Numa obra que lhe dedica (Paul Verhoeven, Faber and Faber), Rob van Scheers parte de uma espécie de cena reveladora, a entrega dos prémios dos piores filmes do ano de 1996, no Blossom Room do Roosevelt Hotel, em Los Angeles. Showgirls estava nomeado para 11 Razzies, depois de ter sido atacado de todos os lados (Nudity Sells, Showgirls smells, foi um dos títulos na imprensa da altura).

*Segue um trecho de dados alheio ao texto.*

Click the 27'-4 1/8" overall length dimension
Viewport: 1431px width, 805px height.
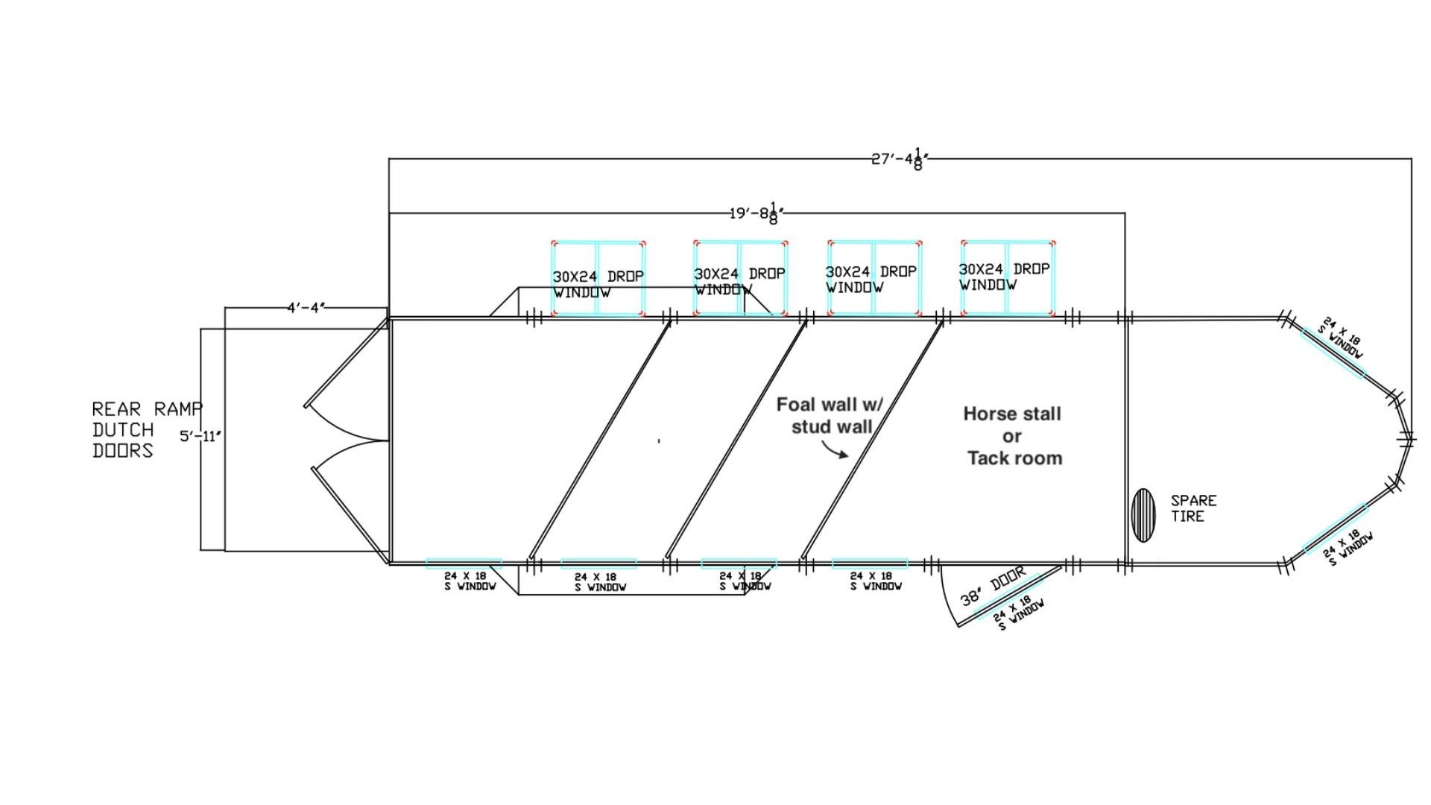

Verhoeven, num gesto inédito, apareceu para recolher o que lhe caberia, e foram sete. "Estou muito contente por ter recebido estes prémios, porque isso significa que sou aceite aqui e que faço parte deste grande sociedade americana." Para Rob van Scheers, referindo-se a esta fluida e desestabilizadora fronteira entre o sarcamo e a sinceridade, isto podia ser uma cena de um filme do "Sultão do Choque" (chamou-lhe a Time), uma daquelas em que a crítica ao espectáculo americano vai de par com vestir o espectacular hábito da sociedade americana - como se o cineasta Verhoeven, para quem "contar é mostrar", quisesse ser mais americano do que os americanos.
Que nos seja permitido concluir que depois das excessivamente confortáveis escolhas dos Heróis Indie 2015 – Mia Hansen-Løve e Whit Stillman, escolhas auto-celebratórias, porque era da liturgia indie que se tratava –, Paul Verhoeven em 2016 é uma sacudidela que fazia falta ao IndieLisboa. Logo, a todos nós.
Paul Verhoeven é esperado na cidade.